Выше, когда речь шла о дельфинах, я писал, что эхолокацию можно назвать звуковым осязанием. Примерно так представляет ее себе и Киш. «Это как продолжение осязания», – говорит он. Она носит целенаправленный исследовательский характер: Дэниел Киш, как и летучие мыши, заставляет мир обозначиться.
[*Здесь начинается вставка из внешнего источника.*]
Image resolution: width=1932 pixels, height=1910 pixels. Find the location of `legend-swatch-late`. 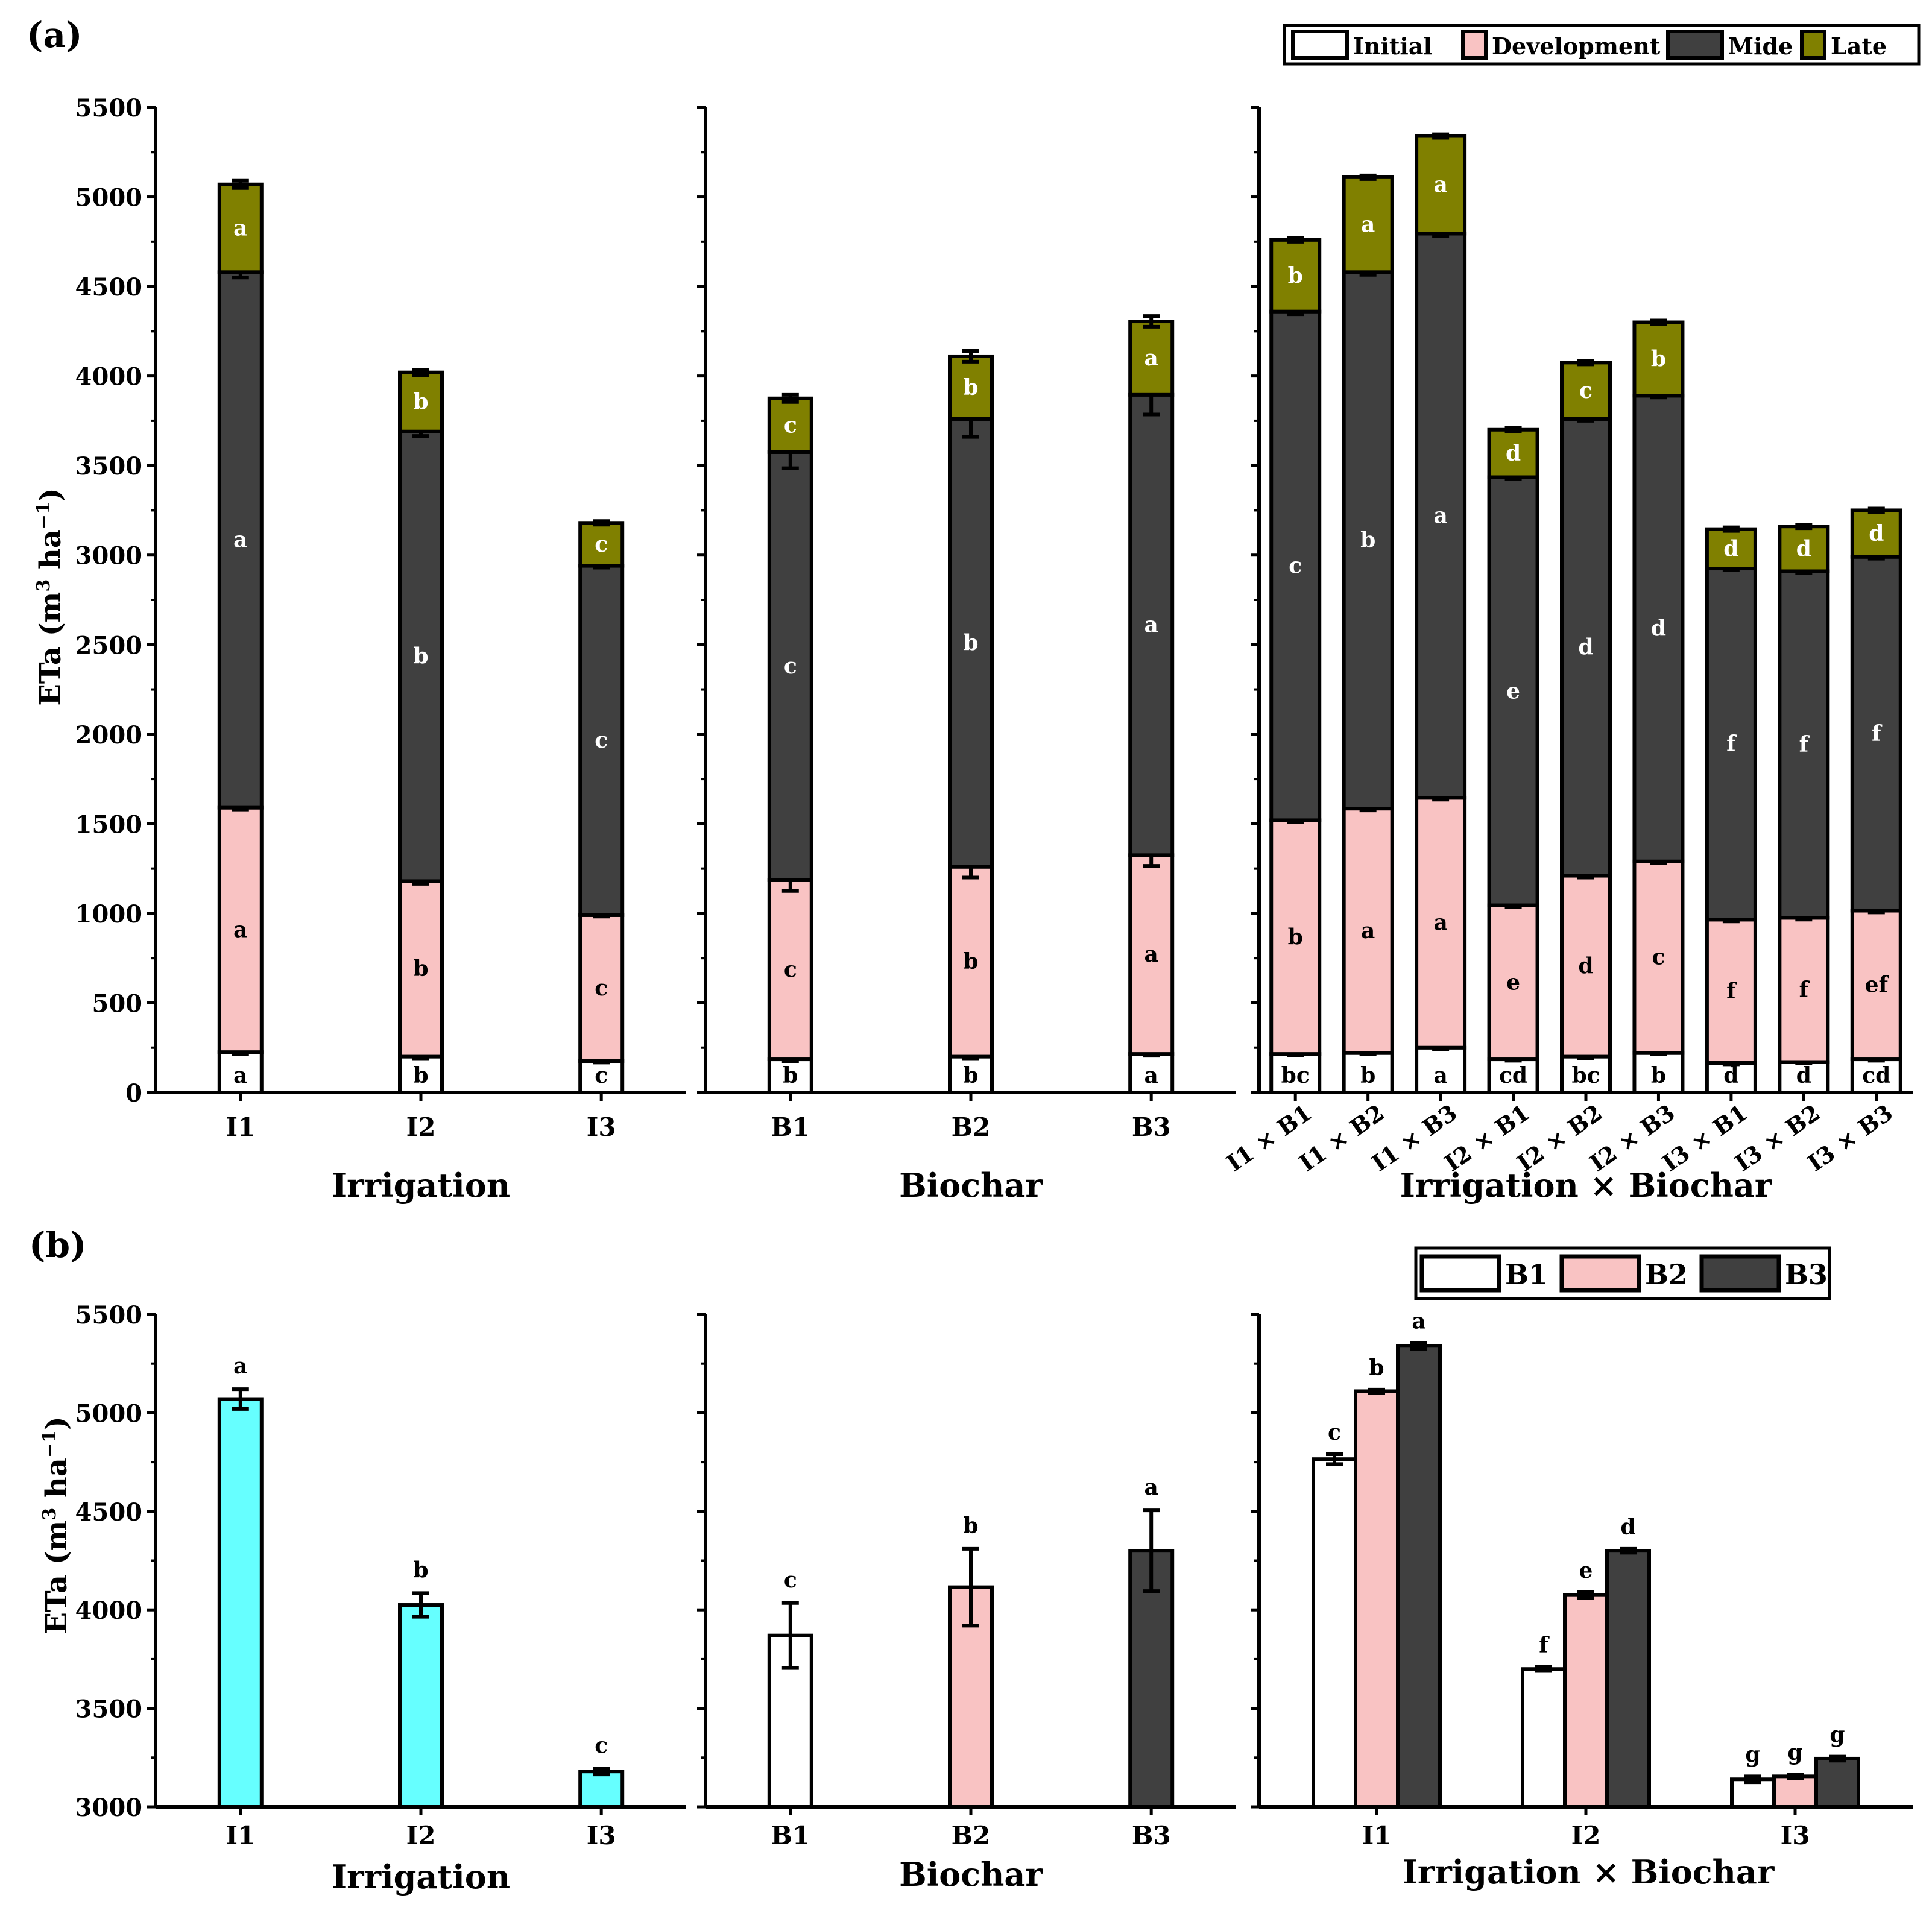

legend-swatch-late is located at coordinates (1813, 45).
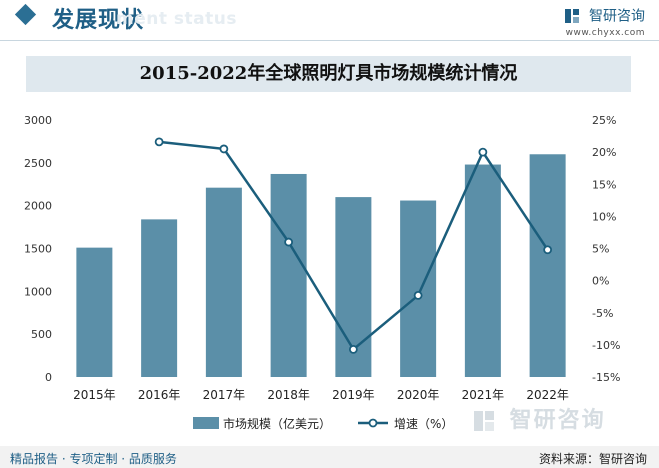  What do you see at coordinates (484, 395) in the screenshot?
I see `x-tick-label: 2021年` at bounding box center [484, 395].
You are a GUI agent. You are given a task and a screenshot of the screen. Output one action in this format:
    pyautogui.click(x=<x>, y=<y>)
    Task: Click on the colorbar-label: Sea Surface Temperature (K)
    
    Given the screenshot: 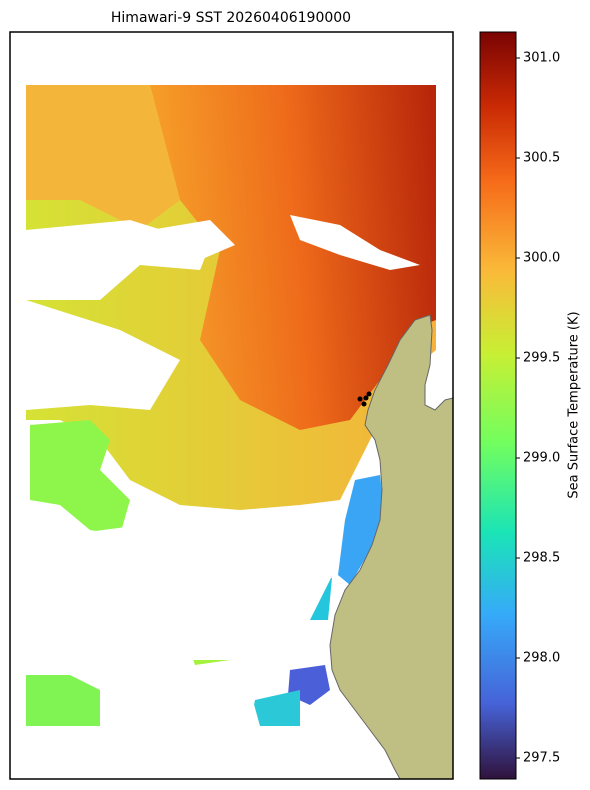 What is the action you would take?
    pyautogui.click(x=574, y=404)
    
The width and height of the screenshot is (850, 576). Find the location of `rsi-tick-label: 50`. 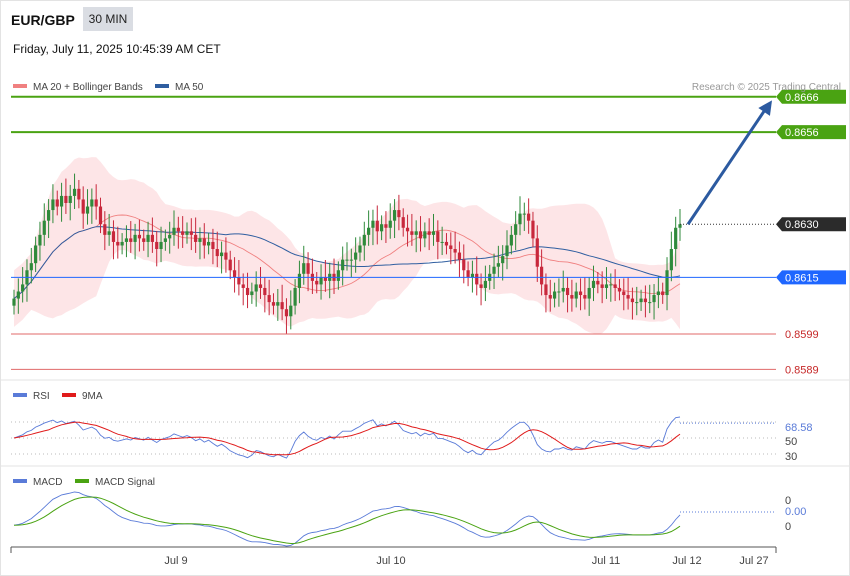

rsi-tick-label: 50 is located at coordinates (791, 442).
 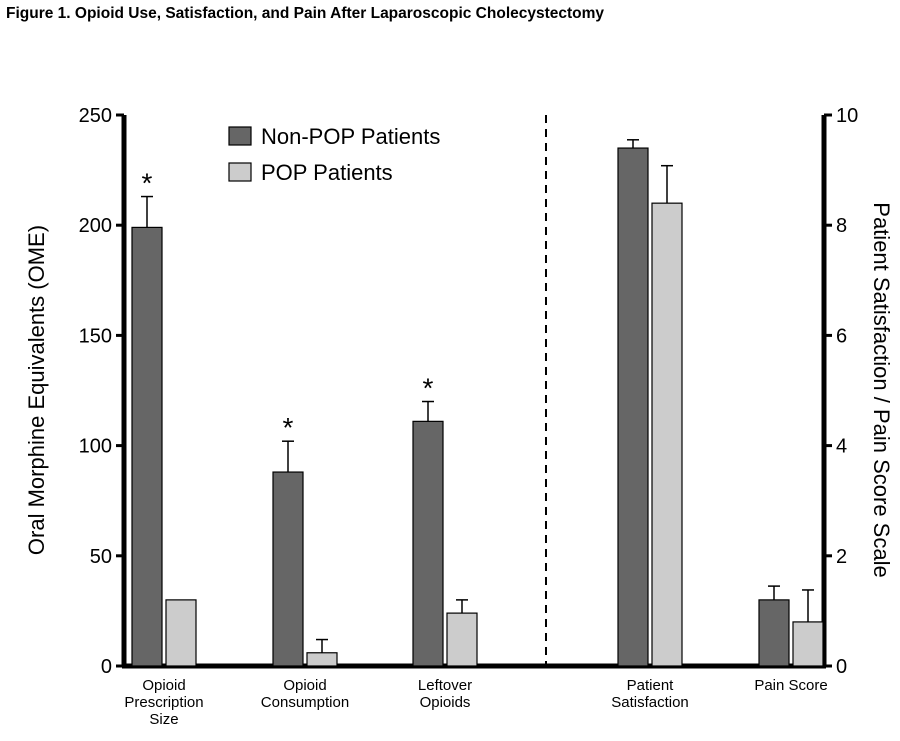 What do you see at coordinates (96, 447) in the screenshot?
I see `left-tick-label: 100` at bounding box center [96, 447].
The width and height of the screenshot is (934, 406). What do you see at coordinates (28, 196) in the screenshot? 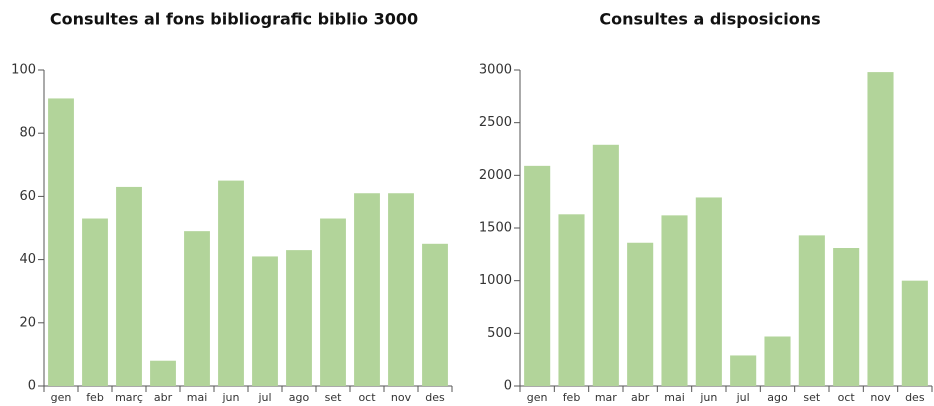
I see `y-tick-label: 60` at bounding box center [28, 196].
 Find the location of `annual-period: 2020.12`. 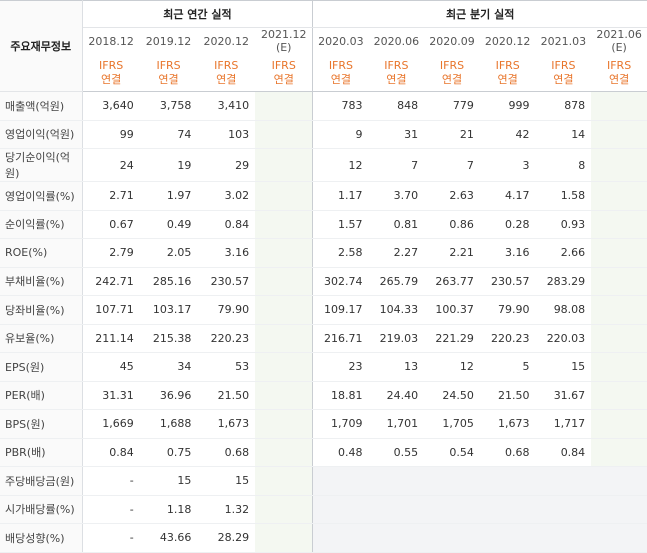

annual-period: 2020.12 is located at coordinates (226, 41).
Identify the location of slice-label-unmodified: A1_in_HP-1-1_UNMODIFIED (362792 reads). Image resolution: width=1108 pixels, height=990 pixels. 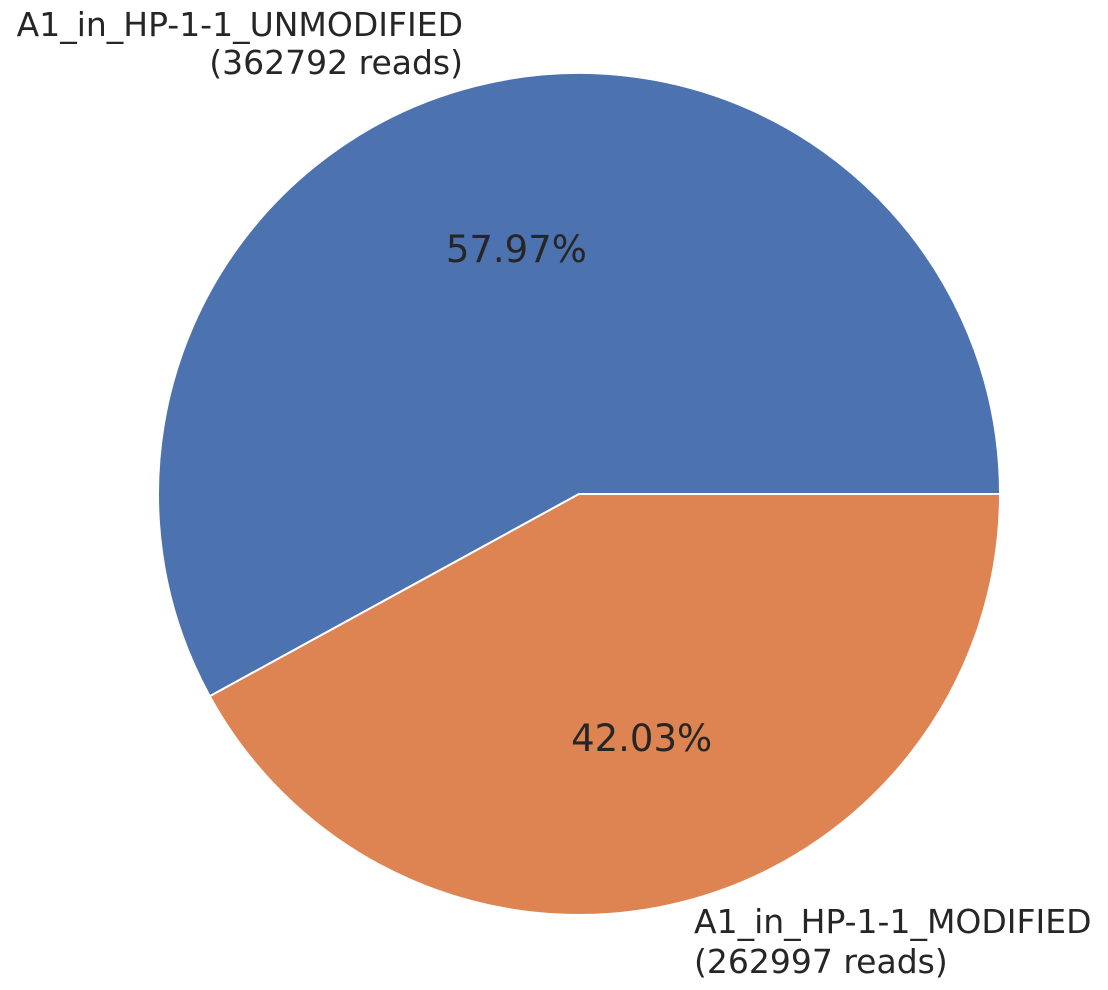
(240, 44).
В определенном смысле эта активная составляющая есть и у других чувств. Хищная птица окидывает взглядом горизонт, змея высовывает язык, ловя запахи, крот-звездонос тычется своим звездчатым носом в стенки тоннелей, крыса прощупывает пространство вибриссами, златка пожарная повышает чувствительность своих тепловых датчиков, работая крыльями. Но в отличие от них летучая мышь, дельфин или человек в процессе эхолокации исследуют постоянно, по умолчанию. Из всех уже рассмотренных нами чувств такую постоянную активность пока предполагала только эхолокация.
Но она такая не одна.
10
Живые генераторы
Электрические поля
Я стою перед аквариумом в лаборатории Эрика Форчуна в Ньюарке, штат Нью-Джерси. В аквариуме живет электрический сом, представитель одного из многих видов рыб, способных генерировать электричество. Тучный, ржаво-коричневый, он напоминает клубень батата с плавниками. Форчун назвал его Блабби (от английского blub, «пухлый, надутый»). Током он, как уверяет Форчун, бьет ощутимо, но для человека такой удар не опаснее, чем лизнуть батарейку. «Так что, если хотите острых ощущений, можете попробовать», – приглашает он. Гоня подальше подозрение, что он таким образом избавляется от назойливых журналистов, я опускаю руку в аквариум. Блабби даже усом не ведет, чего почти сразу не скажешь обо мне. Когда выпущенный им разряд заставляет мои мышцы сократиться, я рефлекторно выдергиваю руку, забрызгивая водой блокнот. Пальцы зудят еще примерно час. «Это где-то 90 вольт, – говорит Форчун. – Я рад, что вы решились попробовать».